- **EXERCISE PROMPT**
In the listing beneath this line, copy exactly the lines starting with the one containing "1568x769 pixels." and going on through the one containing "Toggle the panel pin icon".

- **RECORDS FOR THE EXERCISE**
-- Opening Marker --

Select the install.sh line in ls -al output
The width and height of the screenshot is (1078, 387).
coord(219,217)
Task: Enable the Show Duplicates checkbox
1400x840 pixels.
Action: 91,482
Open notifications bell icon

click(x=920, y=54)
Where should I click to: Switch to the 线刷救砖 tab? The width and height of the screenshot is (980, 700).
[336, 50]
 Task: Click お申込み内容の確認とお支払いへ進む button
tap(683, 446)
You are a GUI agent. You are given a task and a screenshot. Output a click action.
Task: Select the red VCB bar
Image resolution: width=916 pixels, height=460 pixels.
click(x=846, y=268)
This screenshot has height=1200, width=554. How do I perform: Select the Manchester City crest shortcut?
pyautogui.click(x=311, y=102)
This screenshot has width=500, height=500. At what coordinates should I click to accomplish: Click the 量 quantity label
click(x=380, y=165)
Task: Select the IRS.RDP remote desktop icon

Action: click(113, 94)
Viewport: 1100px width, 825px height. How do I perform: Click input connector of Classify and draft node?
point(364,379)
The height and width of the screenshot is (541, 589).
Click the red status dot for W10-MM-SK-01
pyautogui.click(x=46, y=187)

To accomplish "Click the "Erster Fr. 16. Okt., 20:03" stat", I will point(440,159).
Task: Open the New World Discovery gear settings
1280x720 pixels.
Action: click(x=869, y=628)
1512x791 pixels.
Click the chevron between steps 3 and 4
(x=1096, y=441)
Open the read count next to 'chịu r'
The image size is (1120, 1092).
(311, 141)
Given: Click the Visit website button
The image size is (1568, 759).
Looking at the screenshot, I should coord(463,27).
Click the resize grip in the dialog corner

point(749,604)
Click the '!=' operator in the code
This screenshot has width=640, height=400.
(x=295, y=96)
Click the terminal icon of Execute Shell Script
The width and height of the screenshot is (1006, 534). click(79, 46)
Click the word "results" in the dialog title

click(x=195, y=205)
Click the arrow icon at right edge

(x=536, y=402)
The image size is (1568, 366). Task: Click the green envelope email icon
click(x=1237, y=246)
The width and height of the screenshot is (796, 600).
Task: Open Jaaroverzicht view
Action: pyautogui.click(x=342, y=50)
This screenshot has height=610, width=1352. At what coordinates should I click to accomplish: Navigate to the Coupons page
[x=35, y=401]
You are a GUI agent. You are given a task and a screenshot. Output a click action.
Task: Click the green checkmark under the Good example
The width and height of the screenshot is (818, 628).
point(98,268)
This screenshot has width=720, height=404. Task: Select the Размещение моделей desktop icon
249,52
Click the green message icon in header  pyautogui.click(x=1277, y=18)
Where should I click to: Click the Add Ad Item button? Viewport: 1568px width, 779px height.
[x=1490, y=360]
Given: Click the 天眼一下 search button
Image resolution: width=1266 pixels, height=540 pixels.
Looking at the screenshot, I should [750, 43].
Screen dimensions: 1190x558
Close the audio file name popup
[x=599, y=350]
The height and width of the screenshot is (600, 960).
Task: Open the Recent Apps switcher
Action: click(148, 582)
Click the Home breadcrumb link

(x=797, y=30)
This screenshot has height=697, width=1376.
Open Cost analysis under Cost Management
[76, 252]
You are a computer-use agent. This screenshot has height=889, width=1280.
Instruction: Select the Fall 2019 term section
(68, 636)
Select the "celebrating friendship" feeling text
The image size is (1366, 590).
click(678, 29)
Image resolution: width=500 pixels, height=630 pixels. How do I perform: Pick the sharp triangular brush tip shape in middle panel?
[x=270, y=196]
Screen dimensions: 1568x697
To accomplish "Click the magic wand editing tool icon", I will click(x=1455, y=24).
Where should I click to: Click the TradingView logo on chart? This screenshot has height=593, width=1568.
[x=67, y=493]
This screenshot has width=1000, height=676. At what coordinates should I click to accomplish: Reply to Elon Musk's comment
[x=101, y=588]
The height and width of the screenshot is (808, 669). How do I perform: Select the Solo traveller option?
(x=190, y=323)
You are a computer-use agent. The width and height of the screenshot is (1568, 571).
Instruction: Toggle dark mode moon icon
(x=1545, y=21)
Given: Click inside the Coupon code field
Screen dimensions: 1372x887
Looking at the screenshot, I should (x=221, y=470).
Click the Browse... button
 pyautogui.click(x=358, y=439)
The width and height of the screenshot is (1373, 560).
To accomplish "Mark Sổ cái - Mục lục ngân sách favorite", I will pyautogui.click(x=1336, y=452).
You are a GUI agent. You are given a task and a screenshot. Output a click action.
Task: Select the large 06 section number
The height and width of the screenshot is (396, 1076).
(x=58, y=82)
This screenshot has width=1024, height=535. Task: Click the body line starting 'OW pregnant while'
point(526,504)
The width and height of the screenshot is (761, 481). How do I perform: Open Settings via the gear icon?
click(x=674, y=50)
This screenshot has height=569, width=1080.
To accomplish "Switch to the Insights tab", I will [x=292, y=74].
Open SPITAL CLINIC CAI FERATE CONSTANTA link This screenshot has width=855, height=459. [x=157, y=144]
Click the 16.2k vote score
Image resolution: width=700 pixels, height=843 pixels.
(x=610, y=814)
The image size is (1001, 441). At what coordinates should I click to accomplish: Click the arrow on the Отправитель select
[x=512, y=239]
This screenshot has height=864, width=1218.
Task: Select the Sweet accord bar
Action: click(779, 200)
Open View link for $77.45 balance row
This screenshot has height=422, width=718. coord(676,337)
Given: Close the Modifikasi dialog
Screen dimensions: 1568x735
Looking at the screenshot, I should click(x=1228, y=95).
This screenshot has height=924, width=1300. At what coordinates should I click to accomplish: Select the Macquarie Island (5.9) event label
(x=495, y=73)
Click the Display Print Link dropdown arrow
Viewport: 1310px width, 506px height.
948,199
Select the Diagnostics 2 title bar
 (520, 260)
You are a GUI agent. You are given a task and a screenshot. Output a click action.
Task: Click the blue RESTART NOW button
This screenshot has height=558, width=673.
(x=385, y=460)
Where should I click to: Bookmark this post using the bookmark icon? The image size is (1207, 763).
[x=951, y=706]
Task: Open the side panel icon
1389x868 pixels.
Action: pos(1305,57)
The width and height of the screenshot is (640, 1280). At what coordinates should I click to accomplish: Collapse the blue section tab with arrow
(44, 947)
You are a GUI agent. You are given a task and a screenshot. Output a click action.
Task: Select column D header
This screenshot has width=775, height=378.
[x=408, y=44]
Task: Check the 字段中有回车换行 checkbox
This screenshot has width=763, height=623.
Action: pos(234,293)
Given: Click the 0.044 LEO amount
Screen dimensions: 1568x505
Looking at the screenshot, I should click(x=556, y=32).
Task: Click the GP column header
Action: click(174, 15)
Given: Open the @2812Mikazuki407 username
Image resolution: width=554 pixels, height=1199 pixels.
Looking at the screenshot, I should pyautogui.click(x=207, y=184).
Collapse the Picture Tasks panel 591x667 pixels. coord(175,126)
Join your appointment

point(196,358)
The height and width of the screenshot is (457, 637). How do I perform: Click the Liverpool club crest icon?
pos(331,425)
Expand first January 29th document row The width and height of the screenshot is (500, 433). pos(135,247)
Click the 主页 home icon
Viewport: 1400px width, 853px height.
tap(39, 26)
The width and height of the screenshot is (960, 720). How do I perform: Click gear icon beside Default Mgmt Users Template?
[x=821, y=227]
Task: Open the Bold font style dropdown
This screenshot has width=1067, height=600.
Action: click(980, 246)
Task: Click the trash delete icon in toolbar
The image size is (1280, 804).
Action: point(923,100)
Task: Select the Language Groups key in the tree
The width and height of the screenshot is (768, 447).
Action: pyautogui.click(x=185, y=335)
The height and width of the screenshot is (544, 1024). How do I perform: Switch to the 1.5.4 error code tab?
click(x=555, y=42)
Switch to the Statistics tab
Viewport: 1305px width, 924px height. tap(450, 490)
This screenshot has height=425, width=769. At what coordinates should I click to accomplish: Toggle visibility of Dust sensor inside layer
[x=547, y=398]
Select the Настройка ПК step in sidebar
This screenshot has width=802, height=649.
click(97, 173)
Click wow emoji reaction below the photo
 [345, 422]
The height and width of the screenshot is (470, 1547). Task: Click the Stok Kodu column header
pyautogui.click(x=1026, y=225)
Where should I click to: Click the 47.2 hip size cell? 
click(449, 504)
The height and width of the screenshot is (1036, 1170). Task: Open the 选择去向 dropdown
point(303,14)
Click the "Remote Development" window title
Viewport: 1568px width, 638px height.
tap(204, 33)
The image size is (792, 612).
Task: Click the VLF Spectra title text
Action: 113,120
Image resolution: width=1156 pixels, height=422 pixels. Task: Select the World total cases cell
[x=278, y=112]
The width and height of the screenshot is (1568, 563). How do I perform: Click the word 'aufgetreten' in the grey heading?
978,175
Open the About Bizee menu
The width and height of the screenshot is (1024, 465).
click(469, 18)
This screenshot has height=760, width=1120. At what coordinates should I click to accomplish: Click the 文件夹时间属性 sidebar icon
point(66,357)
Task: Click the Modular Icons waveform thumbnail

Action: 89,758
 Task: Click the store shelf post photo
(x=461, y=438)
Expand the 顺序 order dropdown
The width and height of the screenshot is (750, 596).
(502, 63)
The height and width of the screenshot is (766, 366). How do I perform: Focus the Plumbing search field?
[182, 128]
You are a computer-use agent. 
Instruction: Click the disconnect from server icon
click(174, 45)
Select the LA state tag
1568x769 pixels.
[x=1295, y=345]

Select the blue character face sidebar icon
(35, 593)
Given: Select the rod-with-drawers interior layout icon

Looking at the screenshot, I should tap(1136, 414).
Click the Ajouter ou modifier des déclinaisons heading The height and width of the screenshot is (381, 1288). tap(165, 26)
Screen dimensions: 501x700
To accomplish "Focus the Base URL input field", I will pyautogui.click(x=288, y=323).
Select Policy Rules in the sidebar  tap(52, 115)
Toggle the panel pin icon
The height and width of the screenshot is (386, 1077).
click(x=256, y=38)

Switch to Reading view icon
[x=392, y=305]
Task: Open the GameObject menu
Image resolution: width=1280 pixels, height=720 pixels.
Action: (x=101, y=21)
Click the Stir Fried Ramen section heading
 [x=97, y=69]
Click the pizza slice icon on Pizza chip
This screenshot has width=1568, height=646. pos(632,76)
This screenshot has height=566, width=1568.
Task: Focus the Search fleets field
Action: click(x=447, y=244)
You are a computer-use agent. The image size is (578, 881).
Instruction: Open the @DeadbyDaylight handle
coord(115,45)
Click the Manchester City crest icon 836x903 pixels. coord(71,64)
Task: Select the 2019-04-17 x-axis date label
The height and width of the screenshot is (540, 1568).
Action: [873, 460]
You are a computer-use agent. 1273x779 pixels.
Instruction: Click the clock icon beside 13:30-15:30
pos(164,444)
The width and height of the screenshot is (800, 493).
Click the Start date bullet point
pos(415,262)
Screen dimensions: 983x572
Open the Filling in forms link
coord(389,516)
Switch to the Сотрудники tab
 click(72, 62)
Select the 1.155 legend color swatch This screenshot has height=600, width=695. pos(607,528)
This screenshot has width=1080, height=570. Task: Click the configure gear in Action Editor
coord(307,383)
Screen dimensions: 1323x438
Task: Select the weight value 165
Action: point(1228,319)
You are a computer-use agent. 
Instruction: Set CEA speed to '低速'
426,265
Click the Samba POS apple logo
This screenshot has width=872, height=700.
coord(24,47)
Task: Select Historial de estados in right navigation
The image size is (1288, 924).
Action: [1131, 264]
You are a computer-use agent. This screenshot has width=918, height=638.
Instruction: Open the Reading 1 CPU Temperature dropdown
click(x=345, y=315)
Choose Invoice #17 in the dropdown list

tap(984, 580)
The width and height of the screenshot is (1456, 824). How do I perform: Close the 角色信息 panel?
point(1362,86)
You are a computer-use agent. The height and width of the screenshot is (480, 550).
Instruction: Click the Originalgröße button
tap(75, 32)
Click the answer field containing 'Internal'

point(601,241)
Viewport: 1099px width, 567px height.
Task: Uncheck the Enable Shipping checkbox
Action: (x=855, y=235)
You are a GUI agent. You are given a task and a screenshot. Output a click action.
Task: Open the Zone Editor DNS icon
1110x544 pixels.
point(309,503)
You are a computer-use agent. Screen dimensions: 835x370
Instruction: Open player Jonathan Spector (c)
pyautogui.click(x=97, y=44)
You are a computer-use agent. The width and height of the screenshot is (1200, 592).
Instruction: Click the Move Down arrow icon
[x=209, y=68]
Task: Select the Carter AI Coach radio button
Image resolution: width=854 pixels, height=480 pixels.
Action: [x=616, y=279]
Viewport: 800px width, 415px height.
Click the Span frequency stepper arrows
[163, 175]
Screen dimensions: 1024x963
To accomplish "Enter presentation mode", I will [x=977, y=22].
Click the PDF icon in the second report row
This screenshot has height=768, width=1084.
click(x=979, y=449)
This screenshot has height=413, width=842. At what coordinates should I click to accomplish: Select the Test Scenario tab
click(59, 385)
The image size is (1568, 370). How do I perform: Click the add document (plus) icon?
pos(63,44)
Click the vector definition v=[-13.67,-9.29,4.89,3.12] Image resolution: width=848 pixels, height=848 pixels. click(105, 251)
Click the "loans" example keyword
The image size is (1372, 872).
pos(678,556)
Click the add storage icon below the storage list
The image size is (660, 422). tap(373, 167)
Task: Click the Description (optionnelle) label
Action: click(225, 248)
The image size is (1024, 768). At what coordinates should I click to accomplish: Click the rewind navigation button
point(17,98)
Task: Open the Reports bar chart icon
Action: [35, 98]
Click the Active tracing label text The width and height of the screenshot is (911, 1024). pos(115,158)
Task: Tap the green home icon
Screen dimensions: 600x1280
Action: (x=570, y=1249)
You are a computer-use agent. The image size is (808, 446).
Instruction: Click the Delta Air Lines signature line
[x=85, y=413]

-- Closing Marker --

- **SOLUTION FOR THIS TASK**
1568x769 pixels.
[x=1295, y=345]

Select the blue character face sidebar icon
(35, 593)
Given: Select the rod-with-drawers interior layout icon

Looking at the screenshot, I should tap(1136, 414).
Click the Ajouter ou modifier des déclinaisons heading The height and width of the screenshot is (381, 1288). tap(165, 26)
Screen dimensions: 501x700
To accomplish "Focus the Base URL input field", I will pyautogui.click(x=288, y=323).
Select Policy Rules in the sidebar  tap(52, 115)
Toggle the panel pin icon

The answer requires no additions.